DATASET ENTRIES:
========================
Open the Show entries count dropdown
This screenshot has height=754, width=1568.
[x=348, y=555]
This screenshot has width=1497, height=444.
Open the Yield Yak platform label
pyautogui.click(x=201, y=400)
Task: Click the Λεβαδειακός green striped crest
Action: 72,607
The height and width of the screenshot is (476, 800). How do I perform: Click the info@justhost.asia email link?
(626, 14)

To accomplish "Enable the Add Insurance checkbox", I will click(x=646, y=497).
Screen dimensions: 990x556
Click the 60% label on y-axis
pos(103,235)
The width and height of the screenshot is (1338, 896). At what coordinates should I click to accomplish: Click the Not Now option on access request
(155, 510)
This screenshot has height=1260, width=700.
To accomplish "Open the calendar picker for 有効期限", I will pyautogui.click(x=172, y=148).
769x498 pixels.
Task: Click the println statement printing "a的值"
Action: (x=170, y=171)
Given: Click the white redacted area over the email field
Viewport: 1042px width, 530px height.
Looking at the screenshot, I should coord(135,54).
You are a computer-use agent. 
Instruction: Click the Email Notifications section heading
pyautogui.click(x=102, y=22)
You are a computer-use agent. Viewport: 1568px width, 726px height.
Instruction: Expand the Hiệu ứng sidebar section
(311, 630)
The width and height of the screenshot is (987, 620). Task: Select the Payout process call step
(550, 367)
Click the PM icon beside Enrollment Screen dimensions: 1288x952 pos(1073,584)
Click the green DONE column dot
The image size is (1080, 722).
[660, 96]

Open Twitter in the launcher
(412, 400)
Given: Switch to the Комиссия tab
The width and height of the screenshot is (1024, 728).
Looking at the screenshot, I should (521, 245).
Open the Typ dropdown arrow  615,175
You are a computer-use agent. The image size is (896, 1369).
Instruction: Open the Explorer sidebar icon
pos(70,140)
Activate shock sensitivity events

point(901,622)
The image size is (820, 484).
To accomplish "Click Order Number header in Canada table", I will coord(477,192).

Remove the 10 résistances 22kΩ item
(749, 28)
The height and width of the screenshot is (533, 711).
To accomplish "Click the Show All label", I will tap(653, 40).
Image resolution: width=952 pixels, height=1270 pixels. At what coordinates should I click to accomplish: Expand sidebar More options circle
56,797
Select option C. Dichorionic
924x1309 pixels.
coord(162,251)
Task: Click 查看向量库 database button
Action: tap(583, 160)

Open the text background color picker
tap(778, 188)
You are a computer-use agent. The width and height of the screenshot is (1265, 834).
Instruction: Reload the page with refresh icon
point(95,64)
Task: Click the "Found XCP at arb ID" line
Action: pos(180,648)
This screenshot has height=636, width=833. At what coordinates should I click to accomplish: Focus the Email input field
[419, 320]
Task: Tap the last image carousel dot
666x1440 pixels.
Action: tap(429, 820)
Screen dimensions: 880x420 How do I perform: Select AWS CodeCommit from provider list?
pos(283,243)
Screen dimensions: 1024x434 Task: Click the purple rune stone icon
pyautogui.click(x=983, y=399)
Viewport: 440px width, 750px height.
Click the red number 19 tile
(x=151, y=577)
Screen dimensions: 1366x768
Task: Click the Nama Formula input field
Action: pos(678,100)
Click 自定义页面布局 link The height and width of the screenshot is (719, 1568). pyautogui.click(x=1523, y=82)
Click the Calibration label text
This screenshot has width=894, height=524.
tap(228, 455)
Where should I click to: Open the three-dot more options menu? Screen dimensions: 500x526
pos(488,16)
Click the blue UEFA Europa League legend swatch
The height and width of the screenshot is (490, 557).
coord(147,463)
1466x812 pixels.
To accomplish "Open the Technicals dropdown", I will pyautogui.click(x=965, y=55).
========================
EXERCISE DETAILS: The task calls for each record to be returned verbatim.

WRITTEN RESPONSE:
Open the Show entries count dropdown
This screenshot has height=754, width=1568.
[x=348, y=555]
This screenshot has width=1497, height=444.
Open the Yield Yak platform label
pyautogui.click(x=201, y=400)
Task: Click the Λεβαδειακός green striped crest
Action: 72,607
The height and width of the screenshot is (476, 800). How do I perform: Click the info@justhost.asia email link?
(626, 14)

To accomplish "Enable the Add Insurance checkbox", I will click(x=646, y=497).
Screen dimensions: 990x556
Click the 60% label on y-axis
pos(103,235)
The width and height of the screenshot is (1338, 896). At what coordinates should I click to accomplish: Click the Not Now option on access request
(155, 510)
This screenshot has height=1260, width=700.
To accomplish "Open the calendar picker for 有効期限", I will pyautogui.click(x=172, y=148).
769x498 pixels.
Task: Click the println statement printing "a的值"
Action: (x=170, y=171)
Given: Click the white redacted area over the email field
Viewport: 1042px width, 530px height.
Looking at the screenshot, I should coord(135,54).
You are a computer-use agent. 
Instruction: Click the Email Notifications section heading
pyautogui.click(x=102, y=22)
You are a computer-use agent. Viewport: 1568px width, 726px height.
Instruction: Expand the Hiệu ứng sidebar section
(311, 630)
The width and height of the screenshot is (987, 620). Task: Select the Payout process call step
(550, 367)
Click the PM icon beside Enrollment Screen dimensions: 1288x952 pos(1073,584)
Click the green DONE column dot
The image size is (1080, 722).
[660, 96]

Open Twitter in the launcher
(412, 400)
Given: Switch to the Комиссия tab
The width and height of the screenshot is (1024, 728).
Looking at the screenshot, I should (521, 245).
Open the Typ dropdown arrow  615,175
You are a computer-use agent. The image size is (896, 1369).
Instruction: Open the Explorer sidebar icon
pos(70,140)
Activate shock sensitivity events

point(901,622)
The image size is (820, 484).
To accomplish "Click Order Number header in Canada table", I will coord(477,192).

Remove the 10 résistances 22kΩ item
(749, 28)
The height and width of the screenshot is (533, 711).
To accomplish "Click the Show All label", I will tap(653, 40).
Image resolution: width=952 pixels, height=1270 pixels. At what coordinates should I click to accomplish: Expand sidebar More options circle
56,797
Select option C. Dichorionic
924x1309 pixels.
coord(162,251)
Task: Click 查看向量库 database button
Action: tap(583, 160)

Open the text background color picker
tap(778, 188)
You are a computer-use agent. The width and height of the screenshot is (1265, 834).
Instruction: Reload the page with refresh icon
point(95,64)
Task: Click the "Found XCP at arb ID" line
Action: pos(180,648)
This screenshot has height=636, width=833. At what coordinates should I click to accomplish: Focus the Email input field
[419, 320]
Task: Tap the last image carousel dot
666x1440 pixels.
Action: tap(429, 820)
Screen dimensions: 880x420 How do I perform: Select AWS CodeCommit from provider list?
pos(283,243)
Screen dimensions: 1024x434 Task: Click the purple rune stone icon
pyautogui.click(x=983, y=399)
Viewport: 440px width, 750px height.
Click the red number 19 tile
(x=151, y=577)
Screen dimensions: 1366x768
Task: Click the Nama Formula input field
Action: pos(678,100)
Click 自定义页面布局 link The height and width of the screenshot is (719, 1568). pyautogui.click(x=1523, y=82)
Click the Calibration label text
This screenshot has width=894, height=524.
tap(228, 455)
Where should I click to: Open the three-dot more options menu? Screen dimensions: 500x526
pos(488,16)
Click the blue UEFA Europa League legend swatch
The height and width of the screenshot is (490, 557).
coord(147,463)
1466x812 pixels.
To accomplish "Open the Technicals dropdown", I will pyautogui.click(x=965, y=55).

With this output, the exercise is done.